Quote every line of the material beneath this one.

◆ **The input**
= = = = = = =

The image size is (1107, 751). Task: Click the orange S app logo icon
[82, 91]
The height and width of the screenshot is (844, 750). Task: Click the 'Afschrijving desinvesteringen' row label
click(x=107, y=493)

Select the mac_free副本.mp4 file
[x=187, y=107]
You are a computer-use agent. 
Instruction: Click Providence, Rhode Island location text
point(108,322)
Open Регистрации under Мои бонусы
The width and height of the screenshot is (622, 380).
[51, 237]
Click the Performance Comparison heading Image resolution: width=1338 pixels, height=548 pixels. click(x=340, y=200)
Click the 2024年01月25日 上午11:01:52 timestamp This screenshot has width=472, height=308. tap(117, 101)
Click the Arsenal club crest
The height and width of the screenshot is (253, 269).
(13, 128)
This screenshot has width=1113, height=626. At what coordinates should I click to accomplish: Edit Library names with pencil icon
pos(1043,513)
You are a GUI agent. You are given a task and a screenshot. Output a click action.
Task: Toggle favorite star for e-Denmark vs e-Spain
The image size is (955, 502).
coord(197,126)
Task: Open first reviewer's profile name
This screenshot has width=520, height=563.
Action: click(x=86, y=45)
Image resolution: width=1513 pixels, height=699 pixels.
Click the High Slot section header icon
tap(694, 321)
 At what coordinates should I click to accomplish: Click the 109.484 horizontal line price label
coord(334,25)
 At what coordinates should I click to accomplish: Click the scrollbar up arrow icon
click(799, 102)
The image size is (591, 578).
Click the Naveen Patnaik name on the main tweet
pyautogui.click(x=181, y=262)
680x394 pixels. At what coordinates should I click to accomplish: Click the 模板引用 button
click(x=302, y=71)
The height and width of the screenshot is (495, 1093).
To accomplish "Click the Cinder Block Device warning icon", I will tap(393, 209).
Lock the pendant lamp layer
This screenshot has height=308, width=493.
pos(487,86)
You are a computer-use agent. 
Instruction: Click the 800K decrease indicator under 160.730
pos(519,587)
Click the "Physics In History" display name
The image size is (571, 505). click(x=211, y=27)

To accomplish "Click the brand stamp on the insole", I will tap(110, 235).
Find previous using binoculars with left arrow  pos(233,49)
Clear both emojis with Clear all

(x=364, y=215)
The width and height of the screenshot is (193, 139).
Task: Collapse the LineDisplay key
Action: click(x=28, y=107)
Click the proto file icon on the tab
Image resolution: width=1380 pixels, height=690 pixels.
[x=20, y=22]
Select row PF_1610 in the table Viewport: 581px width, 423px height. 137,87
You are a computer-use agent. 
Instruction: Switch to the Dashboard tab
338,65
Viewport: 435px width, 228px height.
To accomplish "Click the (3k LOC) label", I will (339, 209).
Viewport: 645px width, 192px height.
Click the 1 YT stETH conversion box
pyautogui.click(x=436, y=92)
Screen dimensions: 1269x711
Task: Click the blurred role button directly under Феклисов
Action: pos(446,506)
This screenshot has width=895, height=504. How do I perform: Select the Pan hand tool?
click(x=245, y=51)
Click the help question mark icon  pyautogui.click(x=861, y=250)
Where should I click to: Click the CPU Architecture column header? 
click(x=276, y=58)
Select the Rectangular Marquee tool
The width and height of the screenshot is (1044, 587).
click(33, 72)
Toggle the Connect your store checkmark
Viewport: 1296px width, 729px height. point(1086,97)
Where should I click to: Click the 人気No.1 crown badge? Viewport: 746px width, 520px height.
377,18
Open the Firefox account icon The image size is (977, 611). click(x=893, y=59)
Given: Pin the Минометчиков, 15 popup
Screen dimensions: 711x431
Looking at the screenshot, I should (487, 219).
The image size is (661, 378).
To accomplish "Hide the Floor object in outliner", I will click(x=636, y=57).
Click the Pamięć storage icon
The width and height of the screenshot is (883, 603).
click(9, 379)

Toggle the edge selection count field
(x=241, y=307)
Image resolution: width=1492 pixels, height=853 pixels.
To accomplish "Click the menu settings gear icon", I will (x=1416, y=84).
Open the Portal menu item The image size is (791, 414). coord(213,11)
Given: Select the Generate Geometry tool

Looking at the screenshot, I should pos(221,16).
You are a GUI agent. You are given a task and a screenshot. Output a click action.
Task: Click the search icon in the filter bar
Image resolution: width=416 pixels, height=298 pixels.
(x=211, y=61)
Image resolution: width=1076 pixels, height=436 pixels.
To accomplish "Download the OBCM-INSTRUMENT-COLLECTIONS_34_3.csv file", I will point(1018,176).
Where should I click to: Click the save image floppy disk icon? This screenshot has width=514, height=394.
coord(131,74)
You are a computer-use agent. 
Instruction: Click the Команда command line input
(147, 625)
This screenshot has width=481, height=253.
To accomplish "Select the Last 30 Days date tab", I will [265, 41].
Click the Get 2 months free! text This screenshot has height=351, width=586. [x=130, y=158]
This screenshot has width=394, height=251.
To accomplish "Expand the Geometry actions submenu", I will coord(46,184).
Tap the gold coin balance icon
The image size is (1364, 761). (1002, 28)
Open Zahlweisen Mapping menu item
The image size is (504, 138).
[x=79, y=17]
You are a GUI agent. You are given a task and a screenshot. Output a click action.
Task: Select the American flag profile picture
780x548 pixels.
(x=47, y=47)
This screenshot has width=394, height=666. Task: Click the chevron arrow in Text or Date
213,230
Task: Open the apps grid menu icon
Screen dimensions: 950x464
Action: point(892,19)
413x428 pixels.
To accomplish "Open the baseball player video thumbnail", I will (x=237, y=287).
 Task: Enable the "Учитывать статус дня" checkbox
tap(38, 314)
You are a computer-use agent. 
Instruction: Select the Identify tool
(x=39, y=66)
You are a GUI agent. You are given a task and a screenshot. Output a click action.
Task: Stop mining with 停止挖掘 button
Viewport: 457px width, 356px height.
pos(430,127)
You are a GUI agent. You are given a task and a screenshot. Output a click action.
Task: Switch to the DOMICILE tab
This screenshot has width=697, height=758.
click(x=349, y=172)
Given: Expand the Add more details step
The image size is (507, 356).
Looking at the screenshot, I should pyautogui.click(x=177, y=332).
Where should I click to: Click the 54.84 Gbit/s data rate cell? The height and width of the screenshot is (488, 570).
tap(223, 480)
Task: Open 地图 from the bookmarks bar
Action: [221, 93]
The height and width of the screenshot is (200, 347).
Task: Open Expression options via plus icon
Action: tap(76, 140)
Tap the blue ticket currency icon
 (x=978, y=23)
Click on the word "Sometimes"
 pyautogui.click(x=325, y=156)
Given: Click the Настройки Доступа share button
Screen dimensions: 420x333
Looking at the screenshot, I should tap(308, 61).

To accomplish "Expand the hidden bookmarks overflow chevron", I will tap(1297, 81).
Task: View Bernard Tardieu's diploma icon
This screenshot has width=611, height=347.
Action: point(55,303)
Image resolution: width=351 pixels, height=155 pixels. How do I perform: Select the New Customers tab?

= = = = = = =

◆ **Task solution**
The image size is (1107, 751). Task: Click the orange S app logo icon
[82, 91]
The height and width of the screenshot is (844, 750). Task: Click the 'Afschrijving desinvesteringen' row label
click(x=107, y=493)

Select the mac_free副本.mp4 file
[x=187, y=107]
You are a computer-use agent. 
Instruction: Click Providence, Rhode Island location text
point(108,322)
Open Регистрации under Мои бонусы
The width and height of the screenshot is (622, 380).
[51, 237]
Click the Performance Comparison heading Image resolution: width=1338 pixels, height=548 pixels. click(x=340, y=200)
Click the 2024年01月25日 上午11:01:52 timestamp This screenshot has width=472, height=308. tap(117, 101)
Click the Arsenal club crest
The height and width of the screenshot is (253, 269).
(13, 128)
This screenshot has width=1113, height=626. At what coordinates should I click to accomplish: Edit Library names with pencil icon
pos(1043,513)
You are a GUI agent. You are given a task and a screenshot. Output a click action.
Task: Toggle favorite star for e-Denmark vs e-Spain
The image size is (955, 502).
coord(197,126)
Task: Open first reviewer's profile name
This screenshot has width=520, height=563.
Action: click(x=86, y=45)
Image resolution: width=1513 pixels, height=699 pixels.
Click the High Slot section header icon
tap(694, 321)
 At what coordinates should I click to accomplish: Click the 109.484 horizontal line price label
coord(334,25)
 At what coordinates should I click to accomplish: Click the scrollbar up arrow icon
click(799, 102)
The image size is (591, 578).
Click the Naveen Patnaik name on the main tweet
pyautogui.click(x=181, y=262)
680x394 pixels. At what coordinates should I click to accomplish: Click the 模板引用 button
click(x=302, y=71)
The height and width of the screenshot is (495, 1093).
To accomplish "Click the Cinder Block Device warning icon", I will tap(393, 209).
Lock the pendant lamp layer
This screenshot has height=308, width=493.
pos(487,86)
You are a computer-use agent. 
Instruction: Click the 800K decrease indicator under 160.730
pos(519,587)
Click the "Physics In History" display name
The image size is (571, 505). click(x=211, y=27)

To accomplish "Click the brand stamp on the insole", I will tap(110, 235).
Find previous using binoculars with left arrow  pos(233,49)
Clear both emojis with Clear all

(x=364, y=215)
The width and height of the screenshot is (193, 139).
Task: Collapse the LineDisplay key
Action: click(x=28, y=107)
Click the proto file icon on the tab
Image resolution: width=1380 pixels, height=690 pixels.
[x=20, y=22]
Select row PF_1610 in the table Viewport: 581px width, 423px height. 137,87
You are a computer-use agent. 
Instruction: Switch to the Dashboard tab
338,65
Viewport: 435px width, 228px height.
To accomplish "Click the (3k LOC) label", I will (339, 209).
Viewport: 645px width, 192px height.
Click the 1 YT stETH conversion box
pyautogui.click(x=436, y=92)
Screen dimensions: 1269x711
Task: Click the blurred role button directly under Феклисов
Action: pos(446,506)
This screenshot has width=895, height=504. How do I perform: Select the Pan hand tool?
click(x=245, y=51)
Click the help question mark icon  pyautogui.click(x=861, y=250)
Where should I click to: Click the CPU Architecture column header? 
click(x=276, y=58)
Select the Rectangular Marquee tool
The width and height of the screenshot is (1044, 587).
click(33, 72)
Toggle the Connect your store checkmark
Viewport: 1296px width, 729px height. point(1086,97)
Where should I click to: Click the 人気No.1 crown badge? Viewport: 746px width, 520px height.
377,18
Open the Firefox account icon The image size is (977, 611). click(x=893, y=59)
Given: Pin the Минометчиков, 15 popup
Screen dimensions: 711x431
Looking at the screenshot, I should (487, 219).
The image size is (661, 378).
To accomplish "Hide the Floor object in outliner", I will click(x=636, y=57).
Click the Pamięć storage icon
The width and height of the screenshot is (883, 603).
click(9, 379)

Toggle the edge selection count field
(x=241, y=307)
Image resolution: width=1492 pixels, height=853 pixels.
To accomplish "Click the menu settings gear icon", I will (x=1416, y=84).
Open the Portal menu item The image size is (791, 414). coord(213,11)
Given: Select the Generate Geometry tool

Looking at the screenshot, I should pos(221,16).
You are a GUI agent. You are given a task and a screenshot. Output a click action.
Task: Click the search icon in the filter bar
Image resolution: width=416 pixels, height=298 pixels.
(x=211, y=61)
Image resolution: width=1076 pixels, height=436 pixels.
To accomplish "Download the OBCM-INSTRUMENT-COLLECTIONS_34_3.csv file", I will point(1018,176).
Where should I click to: Click the save image floppy disk icon? This screenshot has width=514, height=394.
coord(131,74)
You are a computer-use agent. 
Instruction: Click the Команда command line input
(147, 625)
This screenshot has width=481, height=253.
To accomplish "Select the Last 30 Days date tab", I will [265, 41].
Click the Get 2 months free! text This screenshot has height=351, width=586. [x=130, y=158]
This screenshot has width=394, height=251.
To accomplish "Expand the Geometry actions submenu", I will coord(46,184).
Tap the gold coin balance icon
The image size is (1364, 761). (1002, 28)
Open Zahlweisen Mapping menu item
The image size is (504, 138).
[x=79, y=17]
You are a GUI agent. You are given a task and a screenshot. Output a click action.
Task: Select the American flag profile picture
780x548 pixels.
(x=47, y=47)
This screenshot has width=394, height=666. Task: Click the chevron arrow in Text or Date
213,230
Task: Open the apps grid menu icon
Screen dimensions: 950x464
Action: point(892,19)
413x428 pixels.
To accomplish "Open the baseball player video thumbnail", I will (x=237, y=287).
 Task: Enable the "Учитывать статус дня" checkbox
tap(38, 314)
You are a computer-use agent. 
Instruction: Select the Identify tool
(x=39, y=66)
You are a GUI agent. You are given a task and a screenshot. Output a click action.
Task: Stop mining with 停止挖掘 button
Viewport: 457px width, 356px height.
pos(430,127)
You are a GUI agent. You are given a task and a screenshot. Output a click action.
Task: Switch to the DOMICILE tab
This screenshot has width=697, height=758.
click(x=349, y=172)
Given: Expand the Add more details step
The image size is (507, 356).
Looking at the screenshot, I should pyautogui.click(x=177, y=332).
Where should I click to: Click the 54.84 Gbit/s data rate cell? The height and width of the screenshot is (488, 570).
tap(223, 480)
Task: Open 地图 from the bookmarks bar
Action: [221, 93]
The height and width of the screenshot is (200, 347).
Task: Open Expression options via plus icon
Action: tap(76, 140)
Tap the blue ticket currency icon
 (x=978, y=23)
Click on the word "Sometimes"
 pyautogui.click(x=325, y=156)
Given: Click the Настройки Доступа share button
Screen dimensions: 420x333
Looking at the screenshot, I should tap(308, 61).

To accomplish "Expand the hidden bookmarks overflow chevron", I will tap(1297, 81).
Task: View Bernard Tardieu's diploma icon
This screenshot has width=611, height=347.
Action: point(55,303)
Image resolution: width=351 pixels, height=155 pixels. How do I perform: Select the New Customers tab?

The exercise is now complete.